🤖 AI Summary
Existing offensive language detection research suffers from reliance on outdated datasets and insufficient evaluation of generalization capability. To address this, this work focuses on contemporary Korean political discourse and introduces the first large-scale, newly annotated dataset for offensive language detection in this domain. We propose a three-paradigm pseudo-labeling framework that operates without ground-truth labels, integrating leave-one-out label consensus analysis with strategic single-shot prompting to enable lightweight, efficient modeling.
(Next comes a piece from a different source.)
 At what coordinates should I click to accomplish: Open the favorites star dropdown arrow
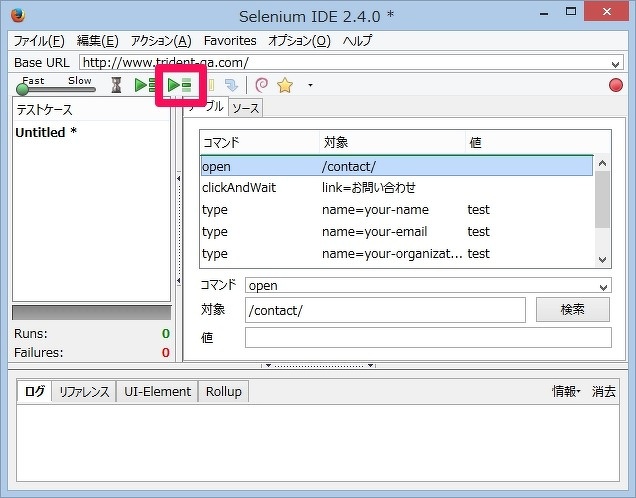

Our approach innovatively uncovers systematic differences and aggregation patterns across distinct judgment paradigms. Empirical results demonstrate performance on par with high-resource supervised baselines, while achieving superior robustness and interpretability. This work establishes a reproducible, scalable paradigm for offensive language detection in low-resource, highly dynamic linguistic environments.
📝 Abstract
Although offensive language continually evolves over time, even recent studies using LLMs have predominantly relied on outdated datasets and rarely evaluated the generalization ability on unseen texts. In this study, we constructed a large-scale dataset of contemporary political discourse and employed three refined judgments in the absence of ground truth. Each judgment reflects a representative offensive language detection method and is carefully designed for optimal conditions. We identified distinct patterns for each judgment and demonstrated tendencies of label agreement using a leave-one-out strategy. By establishing pseudo-labels as ground trust for quantitative performance assessment, we observed that a strategically designed single prompting achieves comparable performance to more resource-intensive methods. This suggests a feasible approach applicable in real-world settings with inherent constraints.